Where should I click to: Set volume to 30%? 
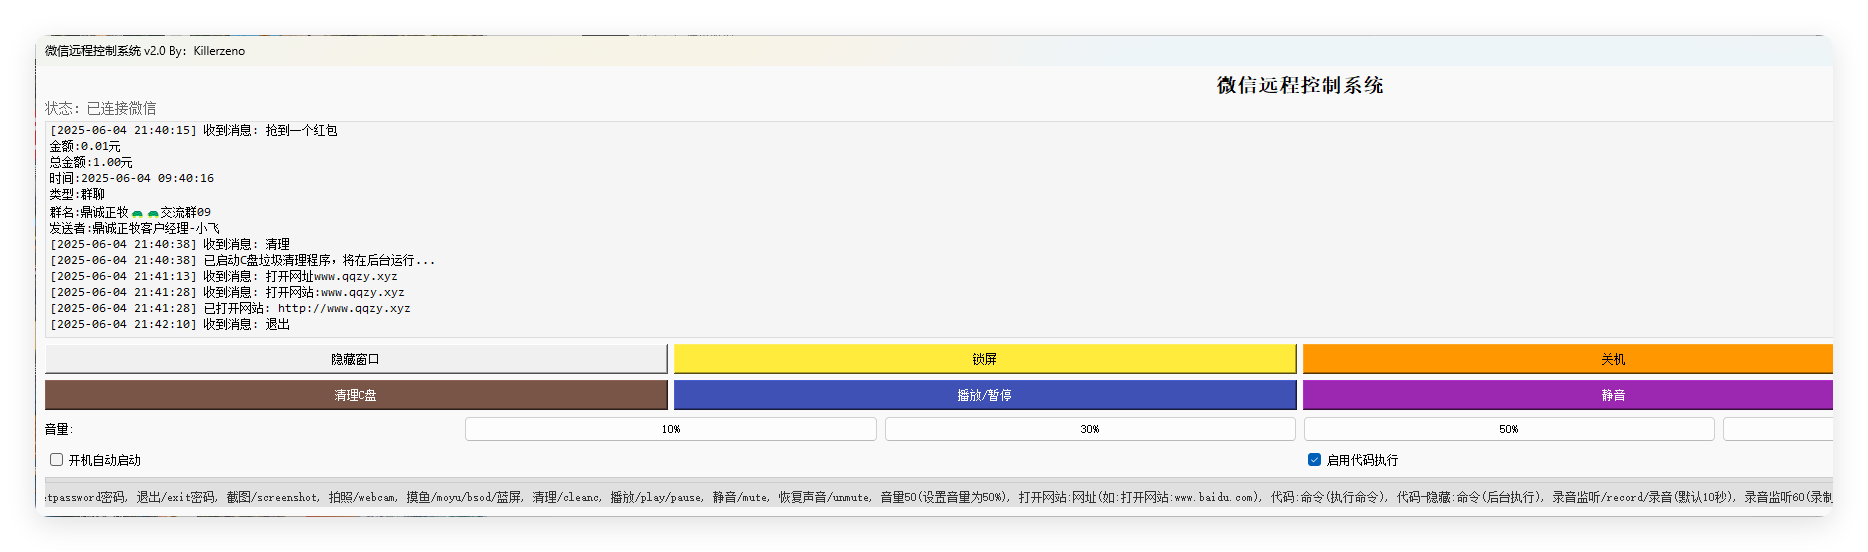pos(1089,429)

==

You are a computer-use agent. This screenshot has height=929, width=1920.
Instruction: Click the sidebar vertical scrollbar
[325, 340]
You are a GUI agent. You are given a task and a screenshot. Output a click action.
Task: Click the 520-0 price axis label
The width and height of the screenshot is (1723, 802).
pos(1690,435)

* * *

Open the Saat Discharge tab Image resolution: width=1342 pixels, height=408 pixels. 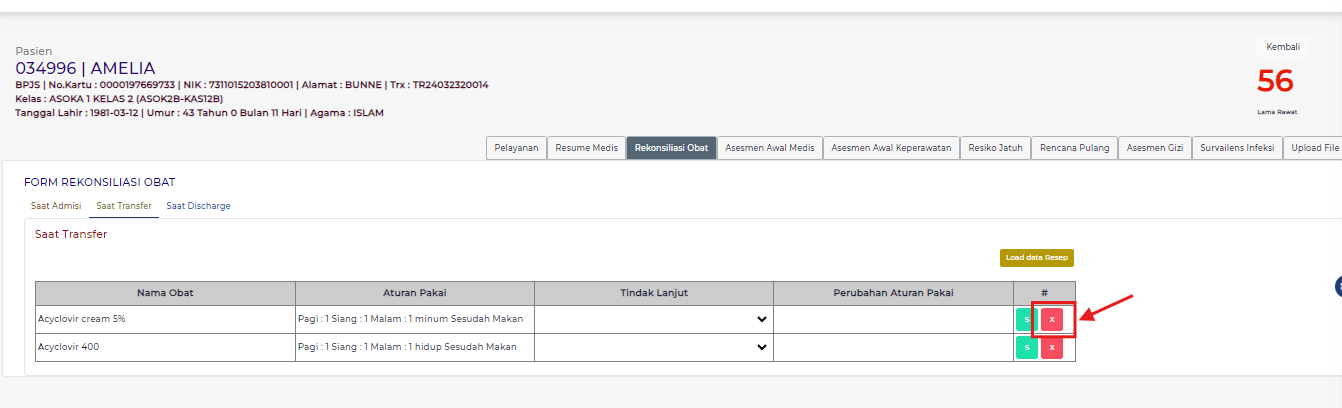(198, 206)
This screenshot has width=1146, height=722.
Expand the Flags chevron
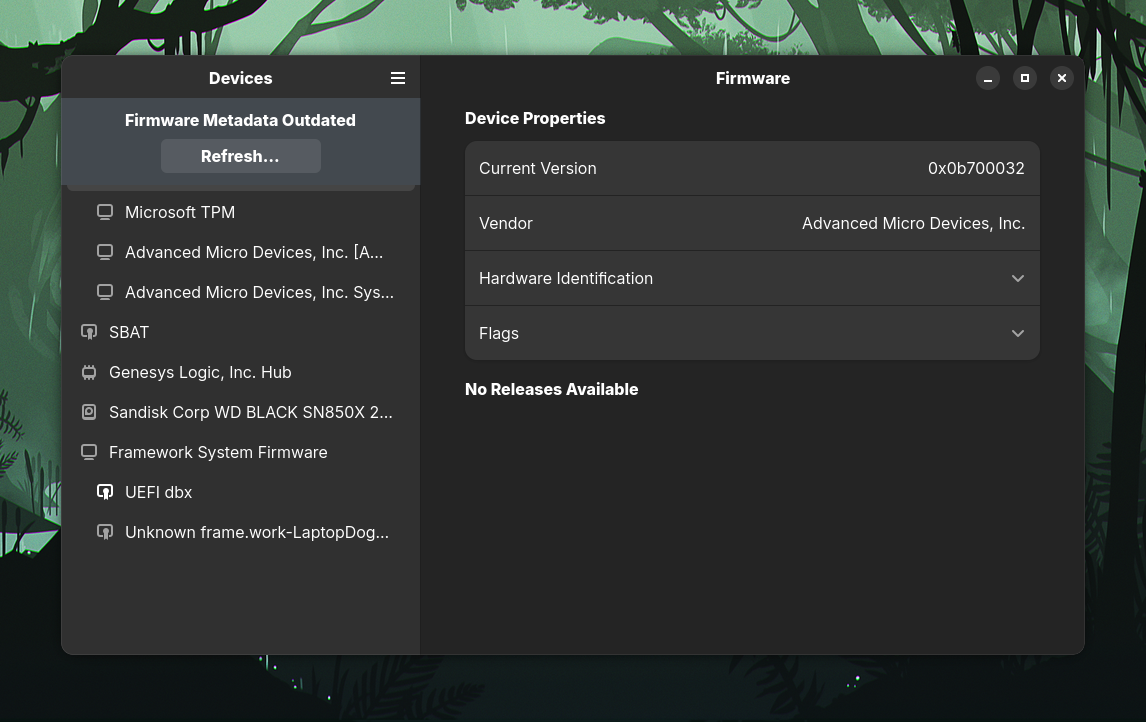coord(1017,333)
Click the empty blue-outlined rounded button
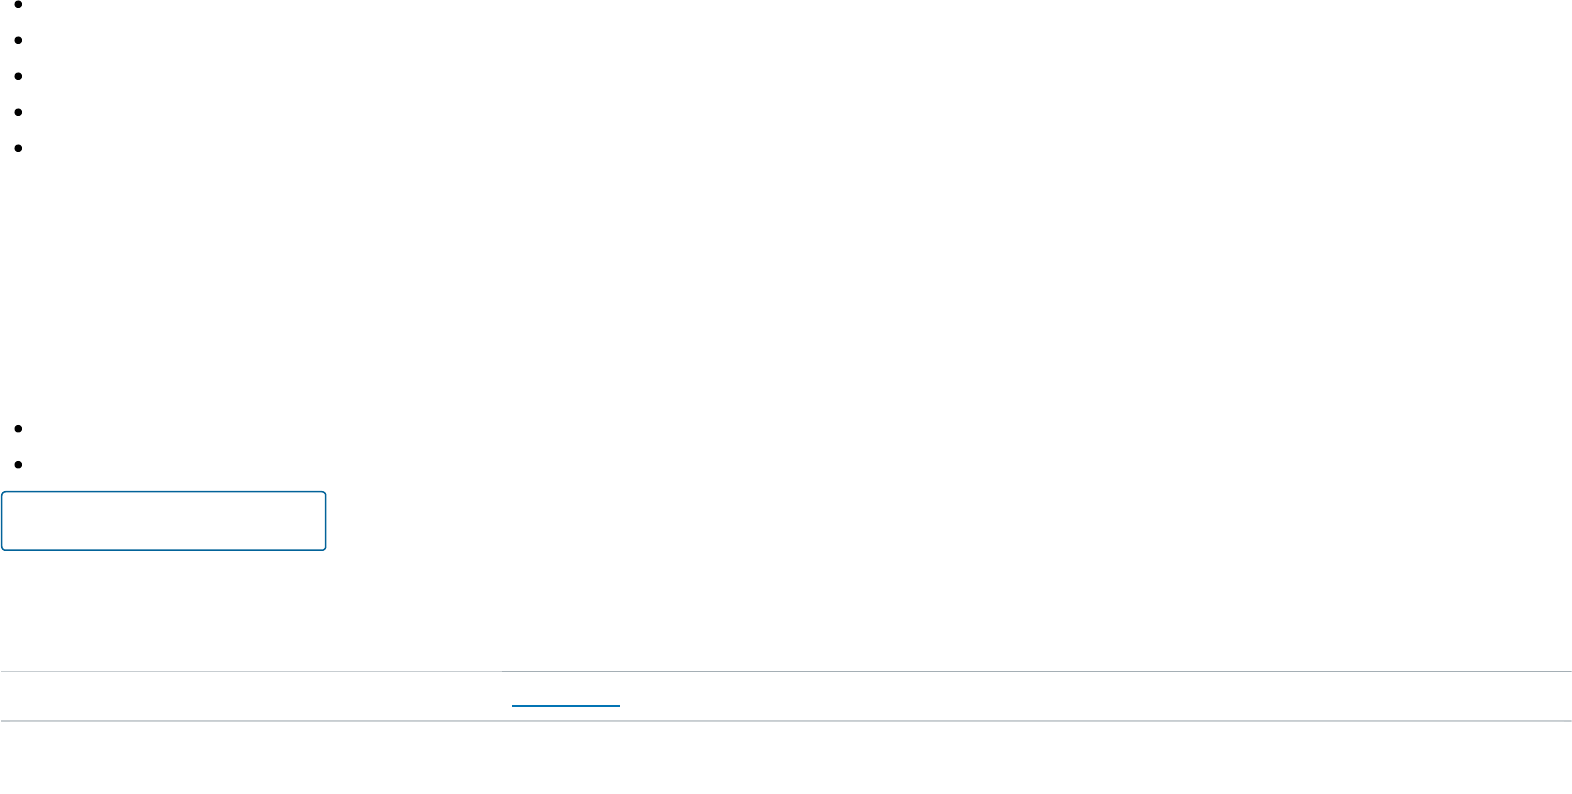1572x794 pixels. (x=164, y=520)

• [Exercise aim]
The answer should be a single number: how many lines in the records contain "agent".

• [Answer section]
2